O que são os testes genéticos de inteligência?
São importantes ferramentas para entender melhor a inteligência de um indivíduo, de uma forma mais assertiva do que a análise baseada apenas em testes de QI tradicionais já que supervalorização do resultado em testes, estado em que a pessoa se encontra no momento do teste e o profissional que o aplica são determinantes para o resultado. Mas, claro, o teste genético de inteligência deve ser feito junto a um teste que analise o atual estado da inteligência do indivíduo, já que fatores ambientais interferem para aumentá-la, assim como para diminuí-la.
Fale sobre o estudo que está sendo feito nessa área.
Os testes genéticos são o centro de um estudo que busca entender melhor a assertividade da imputação de dados genéticos para a medição da inteligência de uma pessoa. Nosso estudo já analisou a imputação e sequenciamento de dados genéticos de mais de uma centena de voluntários com um QI de 110 a 160. A imputação é uma espécie de interpretação das SNPs não identificadas no teste genético comum, em seus dados brutos, geralmente realizados por empresas como TellmeGen, 23andMe, MyHeritage e Ancestry. O sequenciamento completo de genoma em 30x é o processo de determinar a totalidade da sequência de DNA do genoma de um organismo.

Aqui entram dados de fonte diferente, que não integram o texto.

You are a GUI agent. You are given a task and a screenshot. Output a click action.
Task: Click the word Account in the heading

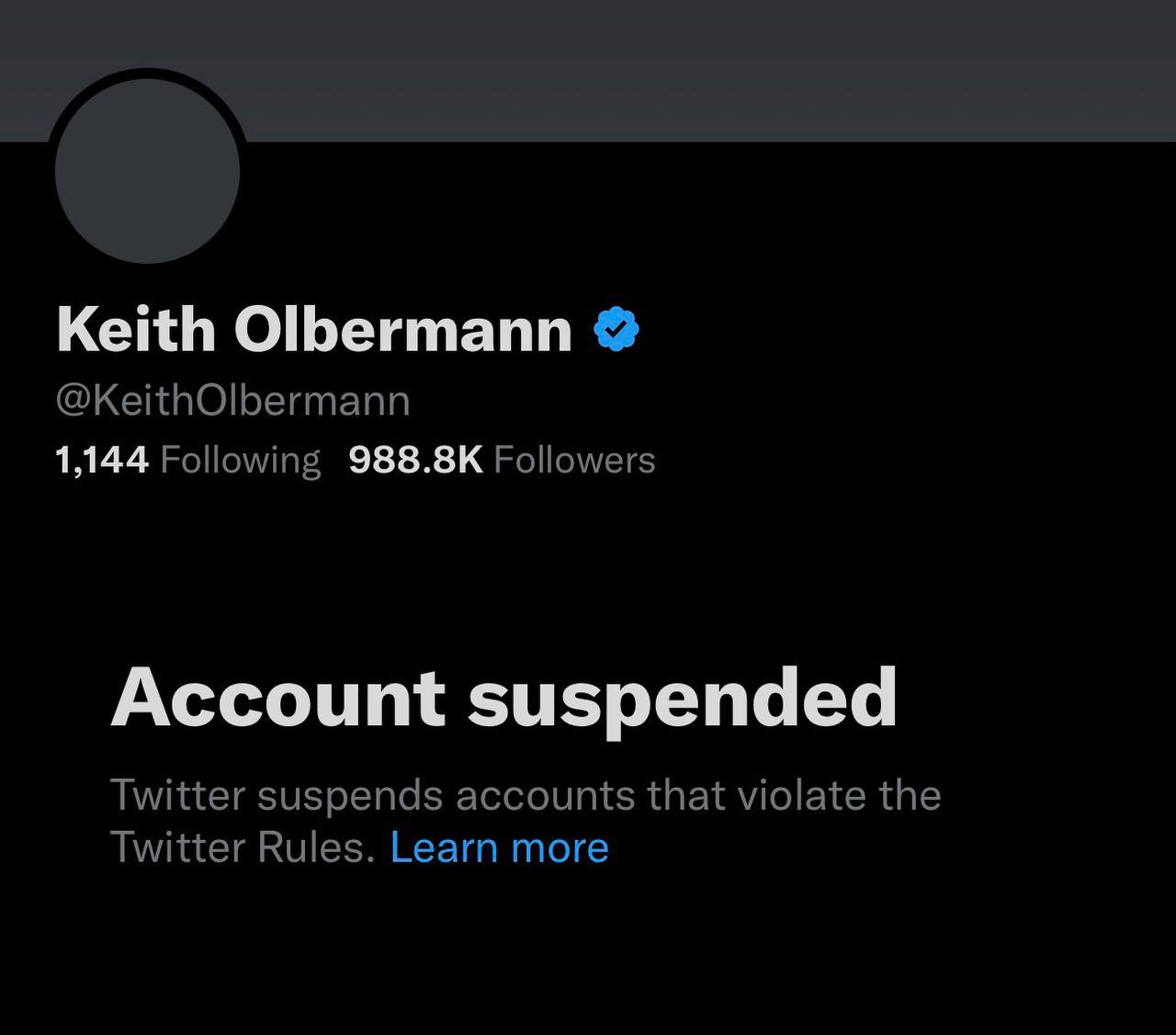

Para quem não tem teste genético, somos representantes TellmeGen da Espanha, que utiliza o laboratório francês Eurofins. Para quem prefere o sequenciamento, trabalhamos como revenda do Nebula, vinculado a Harvard, nos Estados Unidos. Este último, por ser sequenciamento do genoma, tem valor mais significativo com a leitura 30x garantindo o resultado mais correto que se pode ter do genoma de uma pessoa.
Como foi feita a escolha da plataforma usada?
A escolha da plataforma usada para colher os dados genéticos brutos e sequenciamento dos voluntários foi feita com base em testes feitos em mim mesmo e em centenas de outros indivíduos em estudos de caso relacionado aos dados genéticos, pontuação em teste de QI supervisionado e entrevista. Aproveitei o meu estudo sobre inteligência genética para avaliar a eficácia da imputação. Até o momento, foi identificado que, a depender da companhia que foi usada para obter os dados brutos, a margem de erro da imputação pode variar entre 1% 10%.
O sequenciamento é a forma mais completa e assertiva de analisar dados do genoma humano, o que faz com que gere uma estimativa literal, fazendo o método ser considerado padrão-ouro com base em um conjunto maior de variantes, mas permanece sendo um processo caro. O sequenciamento completo é a melhor opção, mas a imputação dos dados brutos funciona com uma pequena margem de erro.
Usando os dados brutos do TellmeGen, por exemplo, temos uma margem de erro bem menor na imputação, também o 23andMe e em seguida o MyHeritage. Quanto maior a quantidade de SNPs nos dados brutos, menor a margem de erro na imputação. Definitivamente, posso considerar que uma margem de erro entre 1% a 10% no relatório de inteligência, 1% a 3% no relatório sobre distúrbios mentais, menos de 2% em personalidade e chegando a 1% em outros traços, posso afirmar que essas margens de erro não impedem um resultado assertivo levando em consideração a margem em casos específicos.
No caso do relatório de inteligência, por exemplo, que é mais complexo, se num determinado estudo 30 pontos é o piso para maior predisposição a um QI acima de 120 pontos, 0 a 3 pontos de margem de erro não são tão significativos, podendo assim confiar absolutamente no resultado já que levamos em consideração que 27 pontos ou 33 pontos são distâncias não tão relevantes para a probabilidade. Por isso, inclusive, a maioria dos estudos são feitos com o uso da imputação devido ao valor investido.
Por isso, a imputação, que é a busca do genoma a partir dos dados brutos, é a forma mais econômica de obter dados genéticos mais abrangentes, mas, em casos identificados no estudo, a margem de erro foi pouco significativa, o que valida o seu uso. Claro, levando em consideração a empresa onde é feito o teste genético. A não ser que contrate uma empresa para valores específicos.